> [What to produce]: In the listing below, start your output at the line with "This screenshot has height=763, width=922." and end it after the line with "1200x800 pixels.", copying every line exactly.

> [Extracted material]:
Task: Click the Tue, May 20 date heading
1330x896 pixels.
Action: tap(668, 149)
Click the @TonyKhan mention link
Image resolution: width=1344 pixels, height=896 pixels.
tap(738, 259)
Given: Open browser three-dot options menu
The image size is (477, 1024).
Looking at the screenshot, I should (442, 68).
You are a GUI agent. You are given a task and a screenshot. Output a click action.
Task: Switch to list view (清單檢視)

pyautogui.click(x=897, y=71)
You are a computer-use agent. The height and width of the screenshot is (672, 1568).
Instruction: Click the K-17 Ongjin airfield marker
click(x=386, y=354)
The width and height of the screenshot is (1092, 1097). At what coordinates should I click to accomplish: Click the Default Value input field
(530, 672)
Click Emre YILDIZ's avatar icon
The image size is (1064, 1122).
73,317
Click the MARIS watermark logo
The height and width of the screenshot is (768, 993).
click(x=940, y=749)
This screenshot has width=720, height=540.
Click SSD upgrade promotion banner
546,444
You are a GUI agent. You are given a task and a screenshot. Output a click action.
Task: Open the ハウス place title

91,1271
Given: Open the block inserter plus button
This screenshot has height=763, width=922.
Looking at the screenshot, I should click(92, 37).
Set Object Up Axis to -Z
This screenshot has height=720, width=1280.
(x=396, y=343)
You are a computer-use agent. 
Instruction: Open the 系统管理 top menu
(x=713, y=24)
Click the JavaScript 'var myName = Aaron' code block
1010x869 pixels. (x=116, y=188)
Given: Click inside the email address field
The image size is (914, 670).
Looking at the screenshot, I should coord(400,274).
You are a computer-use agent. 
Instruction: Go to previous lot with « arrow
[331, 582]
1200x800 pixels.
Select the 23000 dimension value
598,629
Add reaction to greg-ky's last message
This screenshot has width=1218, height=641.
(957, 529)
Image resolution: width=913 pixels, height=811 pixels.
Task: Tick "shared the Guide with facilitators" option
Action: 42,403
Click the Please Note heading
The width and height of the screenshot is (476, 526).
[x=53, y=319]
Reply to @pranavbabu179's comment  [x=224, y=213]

> [Task answer]:
This screenshot has height=763, width=922.
Looking at the screenshot, I should click(92, 37).
Set Object Up Axis to -Z
This screenshot has height=720, width=1280.
(x=396, y=343)
You are a computer-use agent. 
Instruction: Open the 系统管理 top menu
(x=713, y=24)
Click the JavaScript 'var myName = Aaron' code block
1010x869 pixels. (x=116, y=188)
Given: Click inside the email address field
The image size is (914, 670).
Looking at the screenshot, I should coord(400,274).
You are a computer-use agent. 
Instruction: Go to previous lot with « arrow
[331, 582]
1200x800 pixels.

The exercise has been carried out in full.